▶ _Work instruction_
In the listing that follows, count every line holding the word "computer" and give only the count.

▶ _Data under study_
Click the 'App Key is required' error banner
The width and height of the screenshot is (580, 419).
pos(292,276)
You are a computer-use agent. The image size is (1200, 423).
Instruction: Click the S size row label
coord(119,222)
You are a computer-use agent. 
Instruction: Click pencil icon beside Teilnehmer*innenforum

...

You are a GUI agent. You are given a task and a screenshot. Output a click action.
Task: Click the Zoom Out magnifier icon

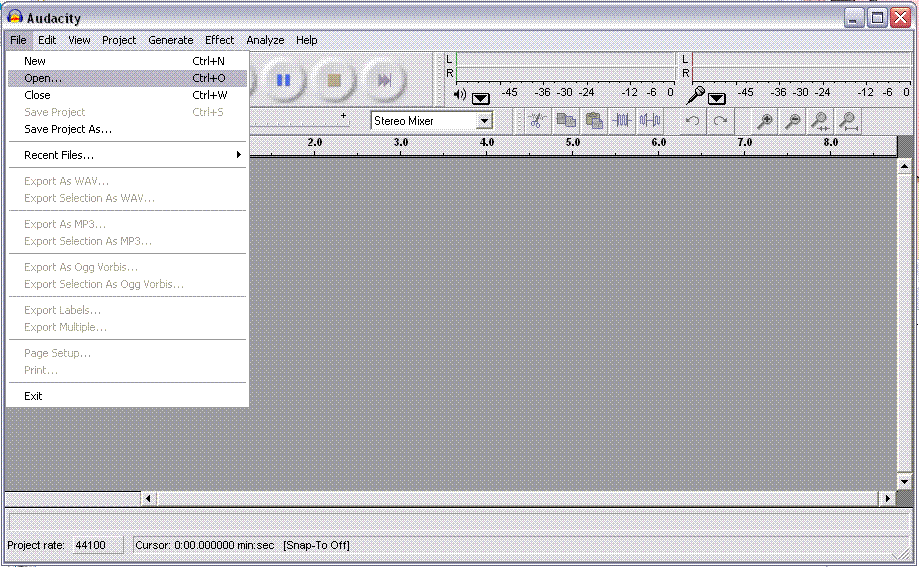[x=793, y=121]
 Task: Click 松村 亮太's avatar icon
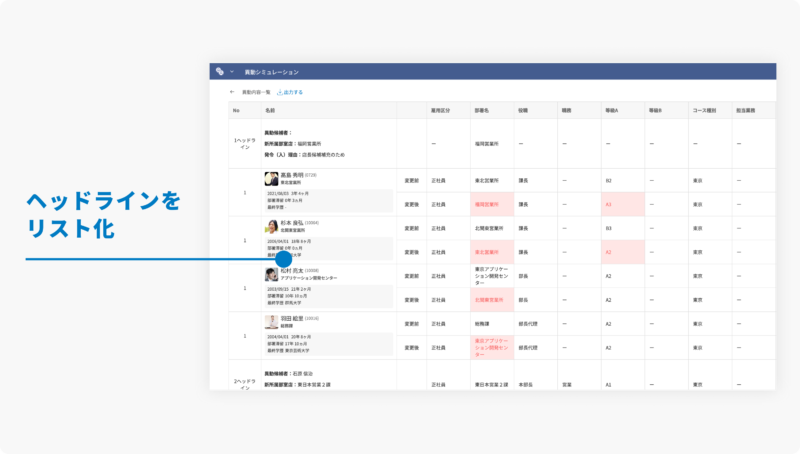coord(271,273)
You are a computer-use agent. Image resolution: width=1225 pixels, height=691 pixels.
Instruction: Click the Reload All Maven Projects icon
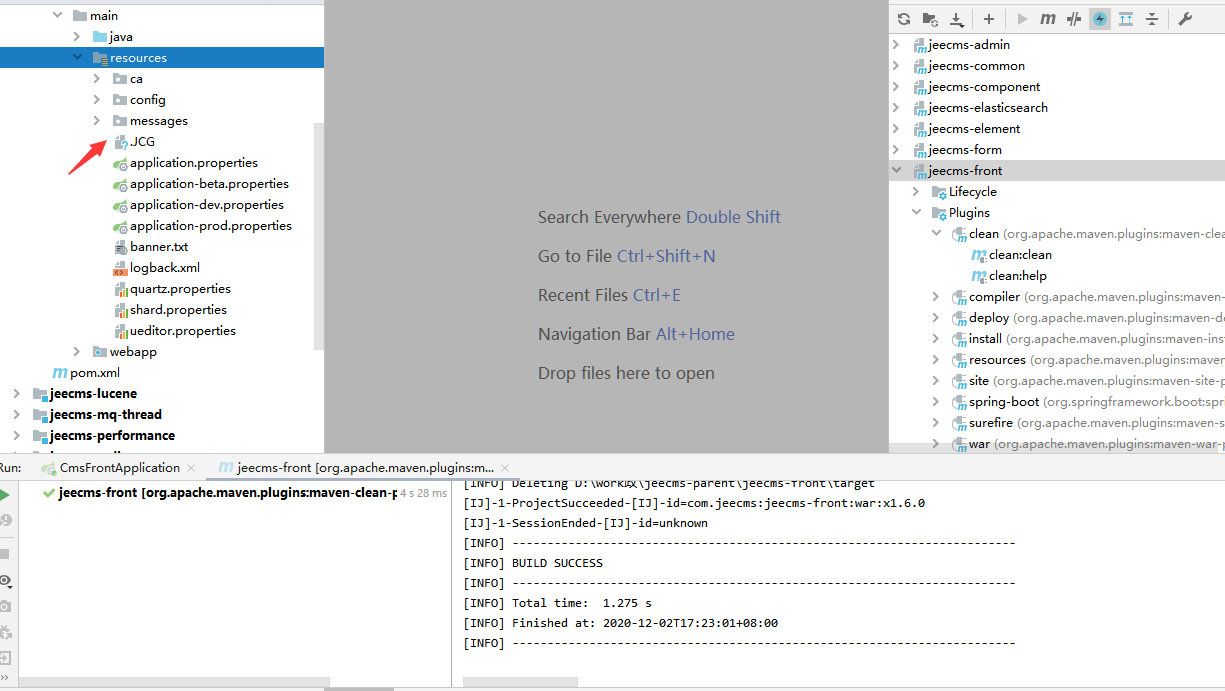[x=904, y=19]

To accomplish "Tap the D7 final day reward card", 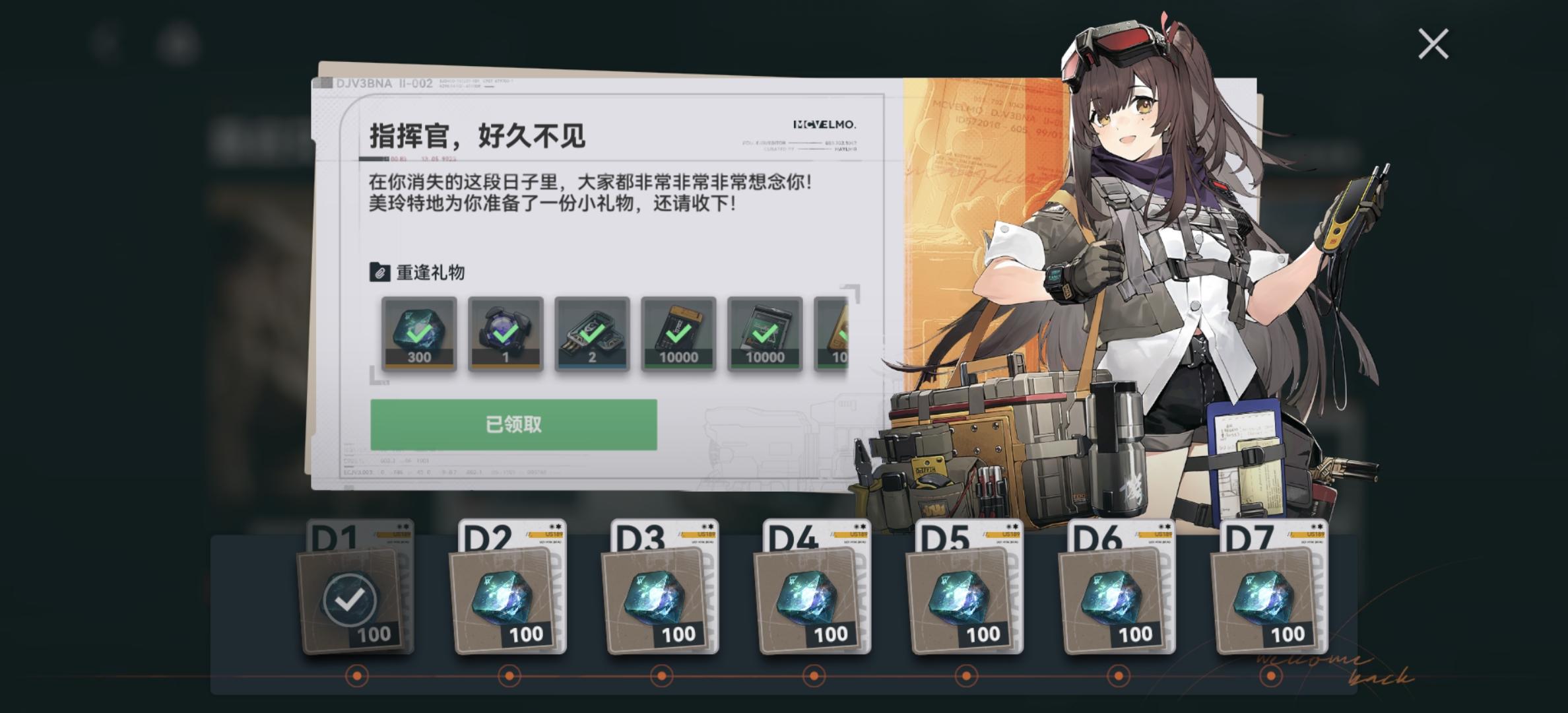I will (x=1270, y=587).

▶ _Your response_
3